▶ [Passage shown]
┌──

Welcome to the EMC Support Community Ask the Expert conversation. On this occasion we will be covering EMC Cluster Enabler multi-site clustering with Windows Server Failover Cluster. Among the many areas will be discussing, our experts will answer your questions in regards to best practices, supported configurations and issues with multi-site clusters, as well as any further Windows Server Failover Cluster with EMC storage.
Edwin VanMierlo is a 20-year IT veteran, a Consultant Engineer working in EMC Customer Service, specializing in Windows failover Clustering connected to EMC storage. Edwin has been working with Windows Clustering from early 1997 and onwards. Since 2004 he has been focusing on Geographically Dispersed Clusters for large enterprises, and has been working on some of the most complex Cluster installations around the world .Edwin is a proven Subject Matter Expert in Windows Server Failover clustering, EMC Cluster Enabler for SRDF, EMC Cluster Enabler for MirrorView, EMC Cluster Enabler for Recoverpoint, Multi Site Clustering in general, and many other EMC infrastructure hardware and software. As these products are multi-layered inter-developed products, it is important that in critical customer environments they are viewed as the sum of their parts rather than individual components. This is Edwin’s speciality.
Edwin is also a public speaker, often on invitation by Microsoft themselves. He has received the Microsoft MVP for Failover Clustering 7 years in a row, and is Moderator on the Storage and Cluster forums from Microsoft.
This discussion begins on April 9 and concludes on May 2. Get ready by following this page to receive updates in your activity stream or through email.

└──

▶ [Excerpted data]

┌──

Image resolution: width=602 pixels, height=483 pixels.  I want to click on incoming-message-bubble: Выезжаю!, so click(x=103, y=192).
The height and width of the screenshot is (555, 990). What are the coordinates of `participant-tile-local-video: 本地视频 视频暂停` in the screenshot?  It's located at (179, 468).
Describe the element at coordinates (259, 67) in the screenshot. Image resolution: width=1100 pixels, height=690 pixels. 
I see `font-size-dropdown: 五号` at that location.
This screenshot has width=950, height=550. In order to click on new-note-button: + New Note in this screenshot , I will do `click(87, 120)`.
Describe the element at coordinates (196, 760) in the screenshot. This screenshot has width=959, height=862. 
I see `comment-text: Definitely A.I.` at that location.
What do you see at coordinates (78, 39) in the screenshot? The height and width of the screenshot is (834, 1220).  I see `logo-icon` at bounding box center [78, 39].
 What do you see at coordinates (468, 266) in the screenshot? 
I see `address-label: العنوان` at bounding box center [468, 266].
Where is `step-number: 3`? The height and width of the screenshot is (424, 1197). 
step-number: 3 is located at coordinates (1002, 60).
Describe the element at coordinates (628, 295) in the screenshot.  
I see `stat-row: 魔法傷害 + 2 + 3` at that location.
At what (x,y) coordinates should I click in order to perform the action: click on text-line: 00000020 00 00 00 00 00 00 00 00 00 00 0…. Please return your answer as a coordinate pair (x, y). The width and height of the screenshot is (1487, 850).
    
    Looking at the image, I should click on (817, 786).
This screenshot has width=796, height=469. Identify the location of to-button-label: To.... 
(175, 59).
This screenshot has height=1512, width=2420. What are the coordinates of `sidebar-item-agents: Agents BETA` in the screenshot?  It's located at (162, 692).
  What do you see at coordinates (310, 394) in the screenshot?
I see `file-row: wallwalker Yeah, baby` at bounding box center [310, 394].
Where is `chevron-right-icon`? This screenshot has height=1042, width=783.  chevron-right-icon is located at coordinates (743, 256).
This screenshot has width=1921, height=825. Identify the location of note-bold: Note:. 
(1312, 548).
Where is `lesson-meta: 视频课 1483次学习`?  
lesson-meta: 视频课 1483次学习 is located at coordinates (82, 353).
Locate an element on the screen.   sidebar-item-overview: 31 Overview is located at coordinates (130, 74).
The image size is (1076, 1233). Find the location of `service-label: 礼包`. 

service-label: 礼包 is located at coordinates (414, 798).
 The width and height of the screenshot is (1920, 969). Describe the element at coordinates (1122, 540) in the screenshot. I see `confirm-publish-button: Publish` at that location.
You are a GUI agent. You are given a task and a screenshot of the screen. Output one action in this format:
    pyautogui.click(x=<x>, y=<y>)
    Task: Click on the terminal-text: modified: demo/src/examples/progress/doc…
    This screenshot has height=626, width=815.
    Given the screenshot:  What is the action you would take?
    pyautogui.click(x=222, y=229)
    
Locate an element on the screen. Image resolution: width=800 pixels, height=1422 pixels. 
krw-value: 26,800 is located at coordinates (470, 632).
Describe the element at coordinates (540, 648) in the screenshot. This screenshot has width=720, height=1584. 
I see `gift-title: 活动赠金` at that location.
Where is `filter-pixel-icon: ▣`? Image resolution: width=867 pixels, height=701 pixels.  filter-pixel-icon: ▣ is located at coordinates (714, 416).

└──

▶ [Apply what you read]
A) Turn the records, from their first line up to and including the line with "center [310, 394].", into a numbered list, omitting blank lines.
B) Go on with the announcement of the EMC Cluster Enabler expert discussion from where it stops.
The records have no connection to the text.

▶ [Written answers]
A)
1. Image resolution: width=602 pixels, height=483 pixels.  I want to click on incoming-message-bubble: Выезжаю!, so click(x=103, y=192).
2. The height and width of the screenshot is (555, 990). What are the coordinates of `participant-tile-local-video: 本地视频 视频暂停` in the screenshot?  It's located at (179, 468).
3. Describe the element at coordinates (259, 67) in the screenshot. Image resolution: width=1100 pixels, height=690 pixels. 
4. I see `font-size-dropdown: 五号` at that location.
5. This screenshot has width=950, height=550. In order to click on new-note-button: + New Note in this screenshot , I will do `click(87, 120)`.
6. Describe the element at coordinates (196, 760) in the screenshot. This screenshot has width=959, height=862. 
7. I see `comment-text: Definitely A.I.` at that location.
8. What do you see at coordinates (78, 39) in the screenshot? The height and width of the screenshot is (834, 1220).  I see `logo-icon` at bounding box center [78, 39].
9.  What do you see at coordinates (468, 266) in the screenshot? 
10. I see `address-label: العنوان` at bounding box center [468, 266].
11. Where is `step-number: 3`? The height and width of the screenshot is (424, 1197). 
12. step-number: 3 is located at coordinates (1002, 60).
13. Describe the element at coordinates (628, 295) in the screenshot.  
14. I see `stat-row: 魔法傷害 + 2 + 3` at that location.
15. At what (x,y) coordinates should I click in order to perform the action: click on text-line: 00000020 00 00 00 00 00 00 00 00 00 00 0…. Please return your answer as a coordinate pair (x, y). The width and height of the screenshot is (1487, 850).
16.     Looking at the image, I should click on (817, 786).
17. This screenshot has width=796, height=469. Identify the location of to-button-label: To.... 
18. (175, 59).
19. This screenshot has height=1512, width=2420. What are the coordinates of `sidebar-item-agents: Agents BETA` in the screenshot?  It's located at (162, 692).
20.   What do you see at coordinates (310, 394) in the screenshot?
21. I see `file-row: wallwalker Yeah, baby` at bounding box center [310, 394].

B)
Share this event on Twitter:
>> Join the next Ask the Expert: EMC Cluster Enabler multi-site clustering. http://bit.ly/1jLn8wq 4/9 - 5/2 #EMCATE <<
This Ask the Expert discussion is now open for questions. We look forward to a lively and interactive fun discussion on EMC Cluster Enabler.
I can answer questions in regards to the "Cluster Enabler for Recoverpoint" software, this is the software to enable Windows Failover Cluster to run across multi-sites using Recoverpoint as replication method.
If your questions are about the "Recoverpoint feature set" then I would advice you to post in the Replication forum, which is found here: https://community.emc.com/community/support/replication
Question is about "Cluster Enabler for Recoverpoint" - could you explain the main differences/benefits of this over VPLEX?
An excellent question, with many possible answers. No one solution is better or worse than the other, hence the answer is not as straight forward as one might think.
Both RP/CE and VPLEX are solutions which will allow you to build a multi-site cluster with Windows Failover Clustering, and provide you with High Availability as well as Disaster recovery.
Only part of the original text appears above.